---------- Passage ----------

Astheim Charterhouse, also known as Marienbrück Charterhouse (Kloster or Kartause Astheim, also Kartause Marienbrück; Pons Mariae), was a Carthusian monastery, or charterhouse, in Astheim near Volkach in Kitzingen, Bavaria, Germany.

== History ==
The charterhouse was founded on June 2, 1409, by Erkinger von Seinsheim and his first wife, Anna von Bibra, as a place of burial for their family, a function which the monastery served for several centuries for Erkinger's descendants, the Barons and later Princes von Schwarzenberg. Erkinger, his second wife Barbara von Abensberg, and Anna's sons Michael and Hermann renewed and confirmed the charterhouse in 1434.

It was settled by Carthusian monks from Cologne Charterhouse. It was dissolved in 1803 in the secularisation of Bavaria.

---------- Recorded information ----------

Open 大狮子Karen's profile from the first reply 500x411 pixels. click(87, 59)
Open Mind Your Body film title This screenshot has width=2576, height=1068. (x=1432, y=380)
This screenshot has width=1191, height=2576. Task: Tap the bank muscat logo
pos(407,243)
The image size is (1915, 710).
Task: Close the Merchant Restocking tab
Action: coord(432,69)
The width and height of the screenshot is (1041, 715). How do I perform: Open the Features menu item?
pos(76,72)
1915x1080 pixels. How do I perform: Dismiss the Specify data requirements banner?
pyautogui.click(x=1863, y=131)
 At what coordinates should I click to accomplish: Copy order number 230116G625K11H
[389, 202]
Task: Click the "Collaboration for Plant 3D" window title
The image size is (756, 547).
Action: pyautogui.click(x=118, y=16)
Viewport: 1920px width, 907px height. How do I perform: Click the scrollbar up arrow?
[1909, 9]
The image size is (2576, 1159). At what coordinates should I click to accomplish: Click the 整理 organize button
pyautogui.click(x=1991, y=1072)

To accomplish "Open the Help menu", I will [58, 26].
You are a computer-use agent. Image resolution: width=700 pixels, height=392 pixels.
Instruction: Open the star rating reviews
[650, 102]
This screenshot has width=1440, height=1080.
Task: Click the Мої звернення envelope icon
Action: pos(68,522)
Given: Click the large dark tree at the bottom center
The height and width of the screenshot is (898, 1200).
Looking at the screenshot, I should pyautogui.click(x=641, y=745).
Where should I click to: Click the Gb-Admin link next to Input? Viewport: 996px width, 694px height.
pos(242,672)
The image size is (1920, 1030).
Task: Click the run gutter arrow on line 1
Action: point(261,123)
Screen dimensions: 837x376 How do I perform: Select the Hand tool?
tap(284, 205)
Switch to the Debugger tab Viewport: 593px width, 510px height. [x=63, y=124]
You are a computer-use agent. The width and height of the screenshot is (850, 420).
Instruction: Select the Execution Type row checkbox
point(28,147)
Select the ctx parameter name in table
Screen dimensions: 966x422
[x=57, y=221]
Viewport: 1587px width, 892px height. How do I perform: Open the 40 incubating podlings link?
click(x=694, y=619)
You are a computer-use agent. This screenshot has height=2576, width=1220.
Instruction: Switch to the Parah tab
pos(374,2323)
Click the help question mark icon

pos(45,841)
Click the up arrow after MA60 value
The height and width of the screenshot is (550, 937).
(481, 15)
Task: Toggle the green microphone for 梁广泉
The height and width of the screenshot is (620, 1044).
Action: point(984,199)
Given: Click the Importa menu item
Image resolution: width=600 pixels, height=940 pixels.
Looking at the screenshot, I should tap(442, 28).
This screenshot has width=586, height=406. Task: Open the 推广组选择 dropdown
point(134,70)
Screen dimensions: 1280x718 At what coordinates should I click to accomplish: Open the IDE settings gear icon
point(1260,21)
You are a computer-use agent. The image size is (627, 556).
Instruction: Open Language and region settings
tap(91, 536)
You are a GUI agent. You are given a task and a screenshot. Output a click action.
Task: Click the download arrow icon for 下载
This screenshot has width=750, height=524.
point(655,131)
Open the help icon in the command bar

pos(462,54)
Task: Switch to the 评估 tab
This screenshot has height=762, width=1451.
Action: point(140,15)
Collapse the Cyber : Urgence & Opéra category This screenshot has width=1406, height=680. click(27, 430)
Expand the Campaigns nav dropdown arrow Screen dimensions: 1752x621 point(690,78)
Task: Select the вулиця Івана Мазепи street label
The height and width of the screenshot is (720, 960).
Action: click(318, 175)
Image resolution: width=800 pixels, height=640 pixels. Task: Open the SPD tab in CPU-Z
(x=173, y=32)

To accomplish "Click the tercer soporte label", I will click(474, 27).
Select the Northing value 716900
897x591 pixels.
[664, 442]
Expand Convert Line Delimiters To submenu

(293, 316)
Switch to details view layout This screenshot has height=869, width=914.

----------

Try it » Continue the passage on Astheim Charterhouse, picking up after its last sentence.

Task result »
In 1804 the buildings passed into the ownership of the Princes of Schwarzenberg, descendants of the founder. Although most buildings were demolished, the church, built 1603–09, and the prior's lodging with a chapel of St. John (1583) remain extant. The church contains a Late Baroque high altar of 1723–24 with an altarpiece depicting Saint Bruno of Cologne (founder of the Carthusian Order) and the Virgin Mary by Oswald Onghers, and choir stalls of 1606, with Baroque fittings added in 1724.

Today the surviving buildings on the site accommodate the archives of the town of Volkach and from 1999 a museum, the Kartausenmuseum Astheim, run by the Diocese of Würzburg, specialising in Christian graphic art, on which theme it has about 600 exhibits.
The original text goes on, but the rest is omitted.